Inconsistency comes from pip not using package checksums and
signatures (by default): so, if the package being installed was
updated w/o version update, to pip it's going to be the same package.
Not just that, for some packages pip has to resort to building them
from source, in which case nobody can guarantee the end result.
Insecurity comes from Python allowing out-of-index package downloads
during install.  You can distribute your package through PyPI, while
its dependency will point to a random Web site in a country with very
permissive laws (and, essentially, just put malware on your computer).
It's impossible to properly audit such situations because the outside
Web site doesn't have to provide any security guarantees.
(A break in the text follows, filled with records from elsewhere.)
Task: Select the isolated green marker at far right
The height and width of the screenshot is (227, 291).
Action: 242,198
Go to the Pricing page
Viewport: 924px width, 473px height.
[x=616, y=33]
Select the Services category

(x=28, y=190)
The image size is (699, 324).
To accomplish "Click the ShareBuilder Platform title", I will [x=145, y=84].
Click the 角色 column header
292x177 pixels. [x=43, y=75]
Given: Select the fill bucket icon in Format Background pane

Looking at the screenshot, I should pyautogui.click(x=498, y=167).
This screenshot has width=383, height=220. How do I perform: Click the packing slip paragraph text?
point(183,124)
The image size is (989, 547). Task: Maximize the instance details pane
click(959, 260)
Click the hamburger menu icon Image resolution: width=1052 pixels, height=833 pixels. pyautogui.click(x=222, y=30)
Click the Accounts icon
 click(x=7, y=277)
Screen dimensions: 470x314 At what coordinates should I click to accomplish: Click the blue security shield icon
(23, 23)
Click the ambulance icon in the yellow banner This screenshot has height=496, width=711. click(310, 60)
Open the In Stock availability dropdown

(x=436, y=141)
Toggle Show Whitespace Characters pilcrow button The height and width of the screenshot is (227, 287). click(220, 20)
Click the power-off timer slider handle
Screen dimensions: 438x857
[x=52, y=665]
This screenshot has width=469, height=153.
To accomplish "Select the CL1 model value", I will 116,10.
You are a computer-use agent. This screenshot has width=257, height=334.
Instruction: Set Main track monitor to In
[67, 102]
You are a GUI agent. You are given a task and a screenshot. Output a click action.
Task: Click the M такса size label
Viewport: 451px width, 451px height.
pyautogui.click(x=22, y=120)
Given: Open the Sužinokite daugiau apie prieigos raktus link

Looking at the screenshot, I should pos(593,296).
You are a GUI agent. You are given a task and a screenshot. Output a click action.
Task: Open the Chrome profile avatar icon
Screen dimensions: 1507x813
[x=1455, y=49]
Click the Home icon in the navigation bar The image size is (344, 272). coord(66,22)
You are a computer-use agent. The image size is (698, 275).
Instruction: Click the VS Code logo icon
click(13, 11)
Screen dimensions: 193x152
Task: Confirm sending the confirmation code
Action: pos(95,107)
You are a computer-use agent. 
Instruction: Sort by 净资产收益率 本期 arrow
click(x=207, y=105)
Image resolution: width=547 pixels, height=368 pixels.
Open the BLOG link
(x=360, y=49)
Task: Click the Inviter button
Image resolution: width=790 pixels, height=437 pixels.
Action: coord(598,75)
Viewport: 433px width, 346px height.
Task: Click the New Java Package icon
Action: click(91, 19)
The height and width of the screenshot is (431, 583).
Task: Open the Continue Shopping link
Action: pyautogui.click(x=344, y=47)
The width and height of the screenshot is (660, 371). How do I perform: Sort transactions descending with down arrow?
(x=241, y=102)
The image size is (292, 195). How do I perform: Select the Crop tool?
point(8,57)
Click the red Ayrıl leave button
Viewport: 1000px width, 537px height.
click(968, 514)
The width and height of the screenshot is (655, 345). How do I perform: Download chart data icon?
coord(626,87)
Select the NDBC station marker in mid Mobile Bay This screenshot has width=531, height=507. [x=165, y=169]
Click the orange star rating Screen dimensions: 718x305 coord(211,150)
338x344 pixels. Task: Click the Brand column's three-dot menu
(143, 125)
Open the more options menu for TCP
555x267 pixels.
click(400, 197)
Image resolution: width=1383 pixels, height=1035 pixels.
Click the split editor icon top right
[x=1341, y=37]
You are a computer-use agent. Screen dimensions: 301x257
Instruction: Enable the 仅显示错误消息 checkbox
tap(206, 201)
To package anything Linux-related, use the packaging mechanism
provided by the flavor of Linux you are using.  In the case of Debian,
use DEB. Don't use virtual environments for this (it's possible to
roll the entire virtual environment into a DEB package, but that's a
bad idea). The reason to do this is so that your package plays nice
with other Python packages available as DEB packages. This will allow
your users to use a consistent interface when dealing with installing
packages, and to avoid situation when an out-of-bound tool installed
something in the same path where dpkg will try to install the same
files, but coming from a legitimate package.  If you package the whole
virtual environment, you might run into problems with locating native
libraries linked from Python native modules.  You will make it hard to
audit the installation, especially when it comes to certificates, TLS
etc. stuff that, preferably, should be handled in a centralized way by
the OS.

Of course, countless times I've seen developers do the exact opposite
of what I'm suggesting here. Also, the big actors in the industry s.a.
Microsoft and Amazon do the exact opposite of what I suggest. I have
no problem acknowledging this and still maintaining that they are
wrong and I'm right :) But, you don't have to trust me!